To do:
- 1) Summarize the forum post on clustering transcript start and end points in two sentences.
- 2) Resume the forum post on clustering transcript start and end points, carrying on after its final sentence.

Text:
○ ○ ○ ○ ○
Hey Guys

I have about million points per chromosome that are basically putative start and end regions of transcripts.

sample data here : http://pastebin.com/CqrtZpbE

My goal is to cluster them with some unsupervised learning algorithm like DBSCAN (open to suggestions) which can handle big datasets in O(nlogn) time if possible, treating each start/end point as X,Y coordinates. So in each tuple the first point could be treated as X and other as Y coordinate making this a 2 dimensional data.

Any ideas ? I need to make sure I dont overshoot the memory during distance calculation.

What I would like to get out is set of clusters with number of points in each which will give me a putative set of transcript (may be fragmented) from these points.

Keeping the biology aside I am looking for a scalable method of clustering points(x,y) in a 2 dimensional space.

============================================================

data snapshots :

A. I have added data visual snapshot from IGV (sequencing reads on a browser) to give everyone more clarity. If you could open the picture from the following link and follow my description below http://picpaste.com/pics/sense_1-9nCST8qa.1334264280.png

The green reads depict the 5 prime start and orange points to the 3-prime site shown by each read pair. I have drawn few possible groups which we would like to cluster(group) together. By this I dont mean to propose using cluster algo to do this but somehow extract the possible putative transcripts. The snapshot is for demo sake. It does contains PCR duplicates and putative transcripts are approximate to give you guys an idea. The reason start and end points have to be grouped together is they combinedly demarcate a putative transcript boundary. Grouping start and end points separately will result in loss of connectivity and for example in the picture transcript 2 and 3 boundaries will be difficult to ascertain.

Following is just one way I tried to cluster the same region show above.

B. Done using DBSCAN. I reduced the number of points by removing the PCR duplicates which anyways doesnt convey any biological meaning. So only uniq start and end points (start,end) were used for clustering.
○ ○ ○ ○ ○
Entries shown:
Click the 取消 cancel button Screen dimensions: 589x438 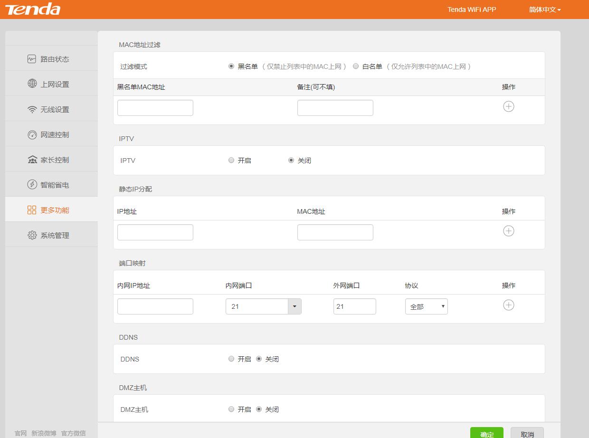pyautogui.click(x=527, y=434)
○ ○ ○ ○ ○
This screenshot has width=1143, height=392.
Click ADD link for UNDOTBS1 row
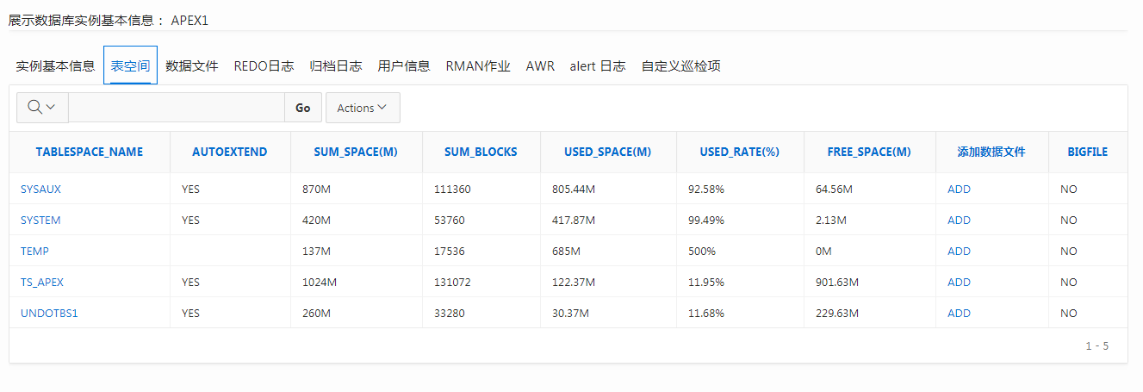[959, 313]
○ ○ ○ ○ ○
Answer section:
- 1) The poster has about a million points per chromosome that mark putative transcript start and end regions and wants a scalable unsupervised method, such as DBSCAN, to cluster them as two-dimensional (x, y) points without overshooting memory, ideally in O(n log n) time. Start and end points must be grouped together because they jointly demarcate a putative transcript boundary, and in one attempt with DBSCAN the poster removed PCR duplicates and clustered only the unique start and end pairs.

- 2)
http://picpaste.com/pics/sample_clustering_result-IMhAXNDS.1334266188.png

The x axis is the 5prime start of the transcript and Y axis is the 3 prime. From the plot for it seems like we have 7 clusters (7 possible putative transcripts) out of which one in the top corner is most prevalent.

We can then filter and test based on how many uniq points(start,end) are present in the each cluster. Basically each uniq point is a uniq clone sequenced for that region.

I hope this is not too much information and in case you have questions please feel free to ask questions. I appreciate your help until now.

==============================================================

Thanks! -Abh

Also, please explain the biological question that you had in mind.

Are you sure you need to cluster interval data? It is sort of 1-dimensional isn't it? IMHO clustering only makes sense on multi dimensional data. Please explain why you think clustering is an option.

@Michael - clustering can be done on 1-d data too, but yes - not sure what biological question it serves in this case.

@Michael : each start,end in the input data is putative transcript start and end coordinates per chromosome per strand. These are coming from a sequencing experiment. The goal is to cluster these into putative transcript start and end sites to give us the boundaries of transcripts. We can treat start,end as a X,Y coordinate on a chromosome scale and cluster the denser spots that way. makes sense ??

@Michael : I have also updated the question with a link to the sample data

Why not just convert your coordinates into a fake coverage file and filter for the highest covered region? I don't think separating start/end into two dimensions is a good ideal.

@DK : we are interested in finding the possible trasncripts start and end regions and not just look at the highest coverage ones. I am already filtering out any point with coverage < 3x before compiling a list of these points.

I don't see what clustering could do for you here.

So, what do your tuples represent, specifically? Are these putative exons or transcript start/end points? I see where you are going here, but we need more information.

@Sean : these are start/end points for a transcript. Since the transcripts can be fragmented (bias in the lib prep) or due to alternative splicing there can be many different transcripts of varied lengths / gene. We want to cluster these points together and see how they look. I would just take these as X and Y coordinates(x=start, y=end) and cluster in 2d. Not sure what would be a good scalable approach. I tried DBSCAN but I am hitting a memory bottleneck in python. Trying the same algo in R now

Nope, that's not a good idea IMO. You shouldn't choose a method before defining your problem sufficiently, and I don't believe you should insist on using clustering,when you are unable to describe benefits and have been advised against. In addition your problem is not 2dimensional but 1 dimensional (intervals) thus to be able to provide a good answer, you should first define your problem in detail and sufficiently, and not do the second step before the first.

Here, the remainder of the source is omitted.